Rewrite the lines from the one containing "1200x896 pixels. Task: Play" through the end of the rows, inclusive, with "annotation callout" changed to "note box" and nothing else altered. Leave the pictures out.
· · · · · · ·
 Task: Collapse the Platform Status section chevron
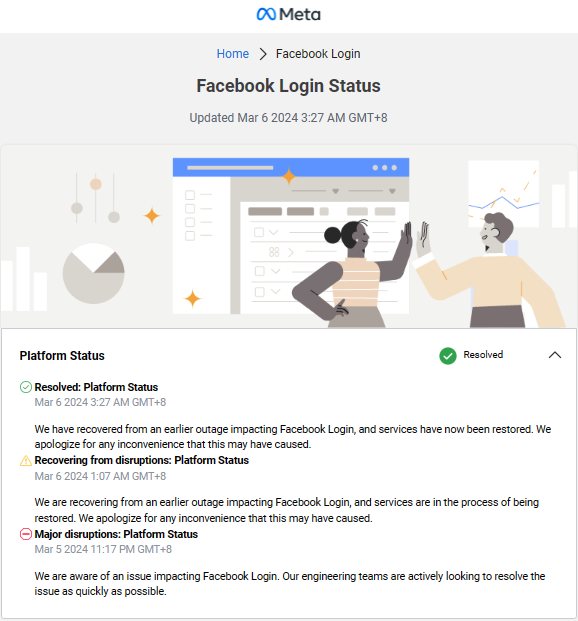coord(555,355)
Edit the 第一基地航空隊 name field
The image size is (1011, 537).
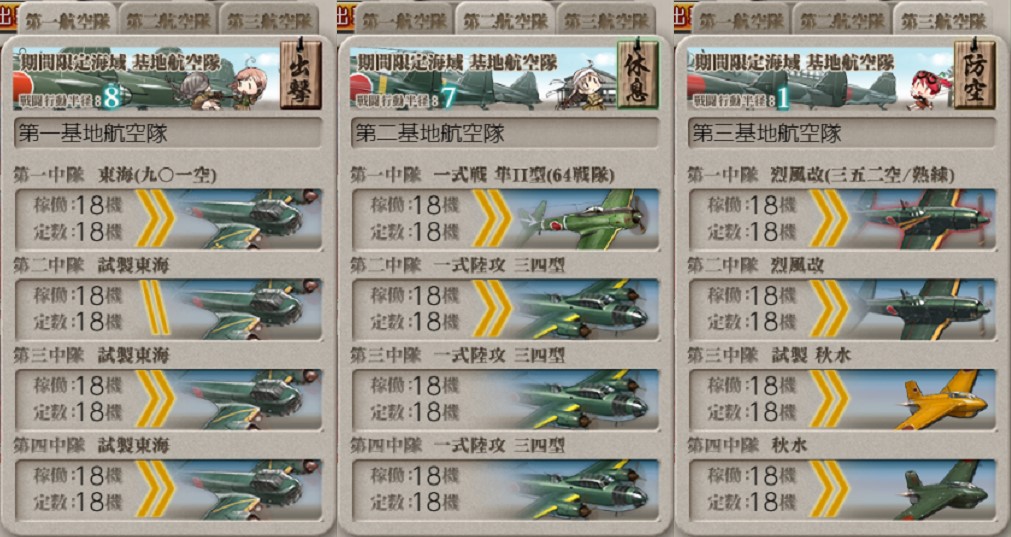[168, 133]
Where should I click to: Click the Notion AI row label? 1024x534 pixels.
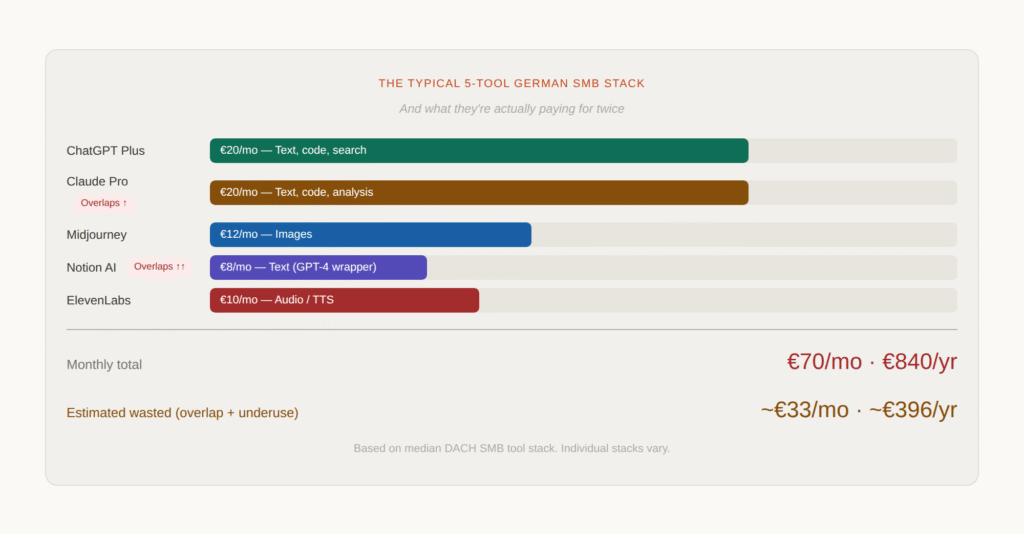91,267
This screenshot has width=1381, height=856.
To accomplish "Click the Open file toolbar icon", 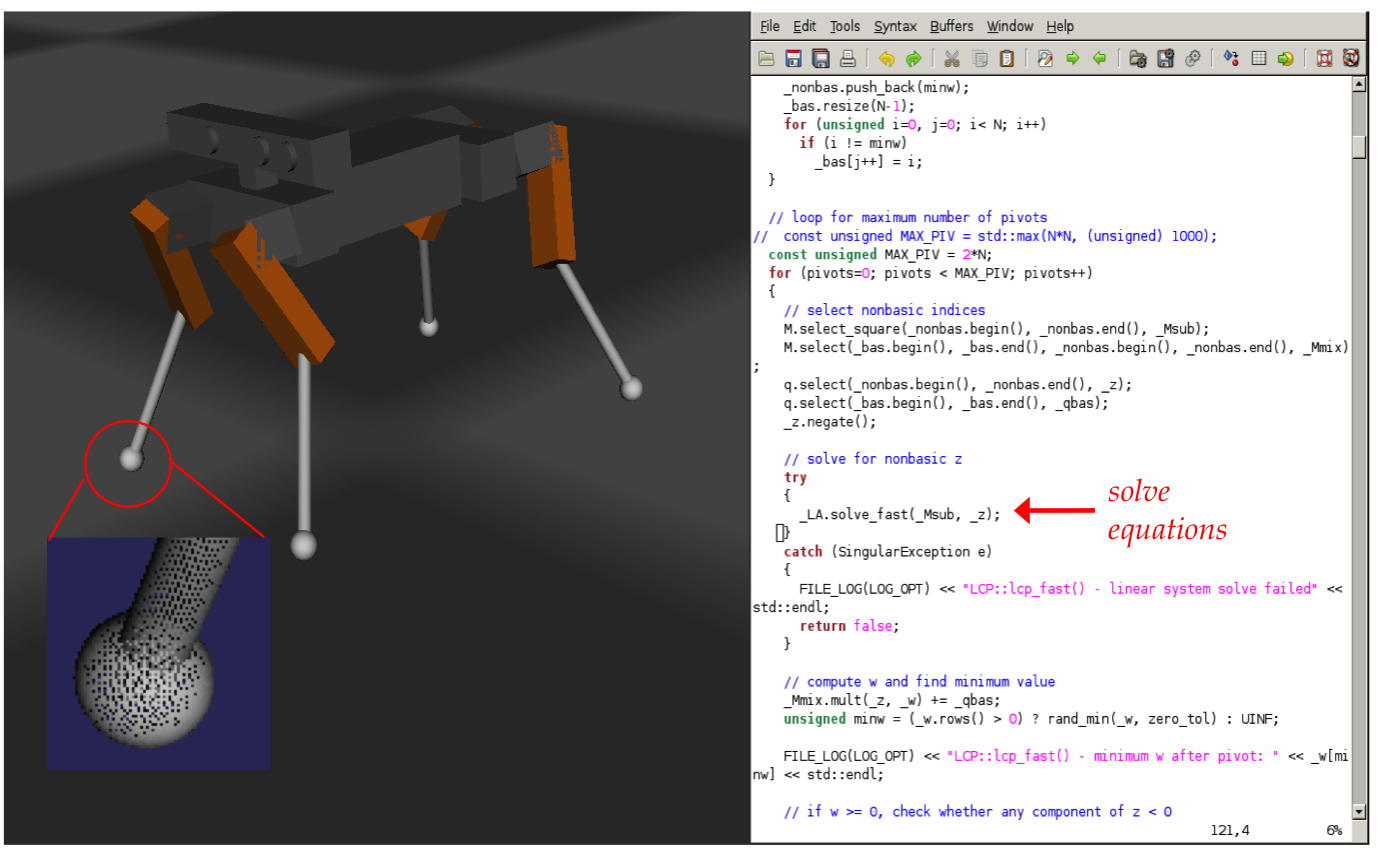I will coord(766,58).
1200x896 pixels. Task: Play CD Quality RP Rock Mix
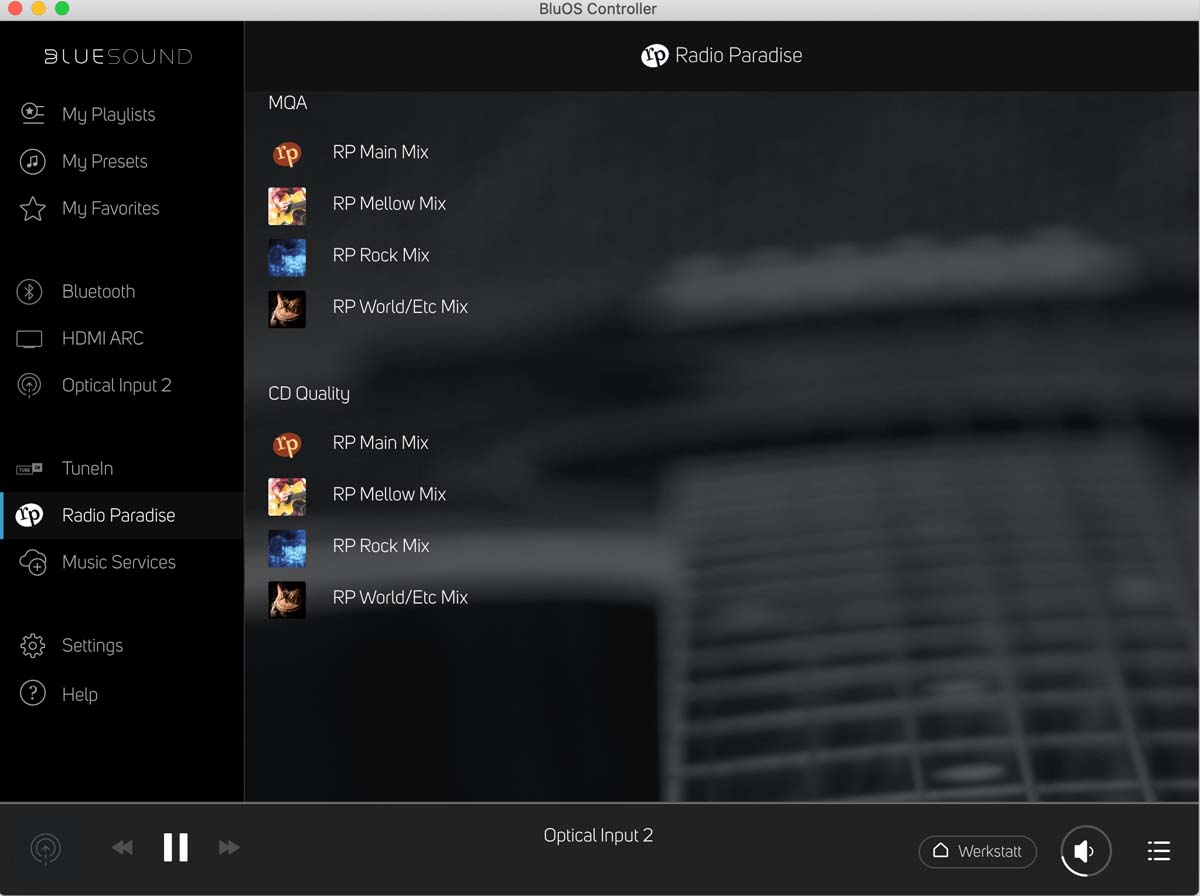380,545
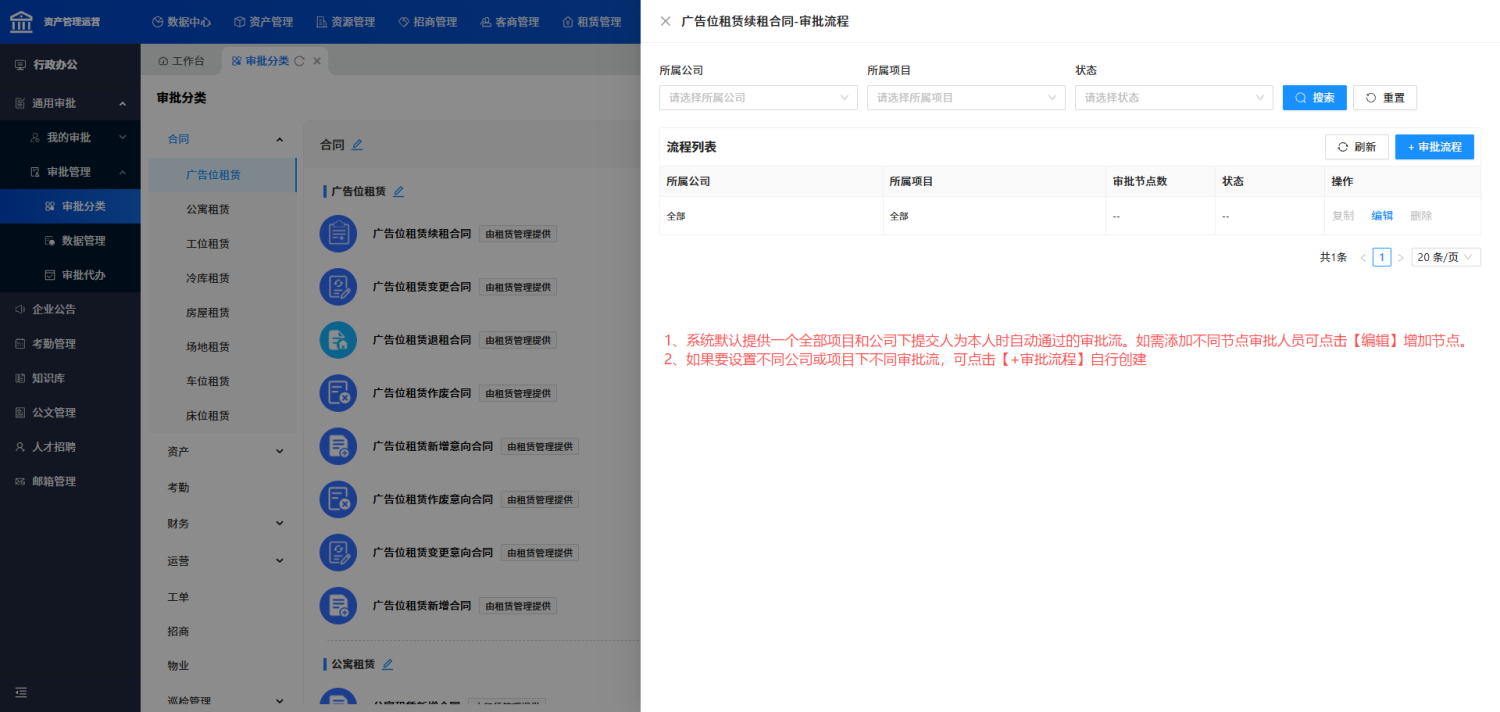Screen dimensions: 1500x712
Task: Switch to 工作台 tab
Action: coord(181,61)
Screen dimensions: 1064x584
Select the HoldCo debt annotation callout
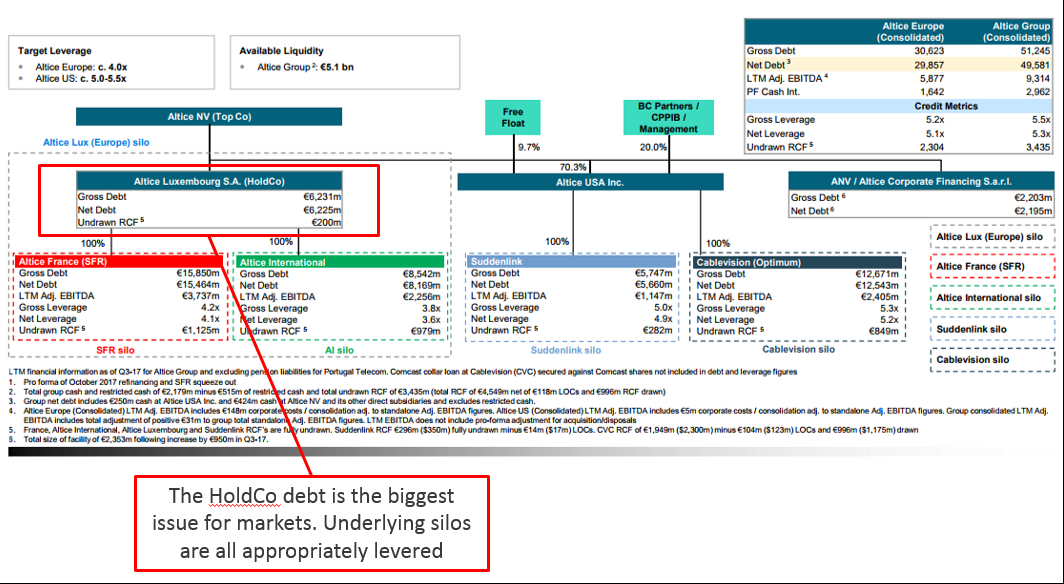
· · · · · · ·
EXERCISE RESULT »
1200x896 pixels. Task: Play CD Quality RP Rock Mix
380,545
Screen dimensions: 1500x712
Task: Switch to 工作台 tab
Action: coord(181,61)
Screen dimensions: 1064x584
Select the HoldCo debt note box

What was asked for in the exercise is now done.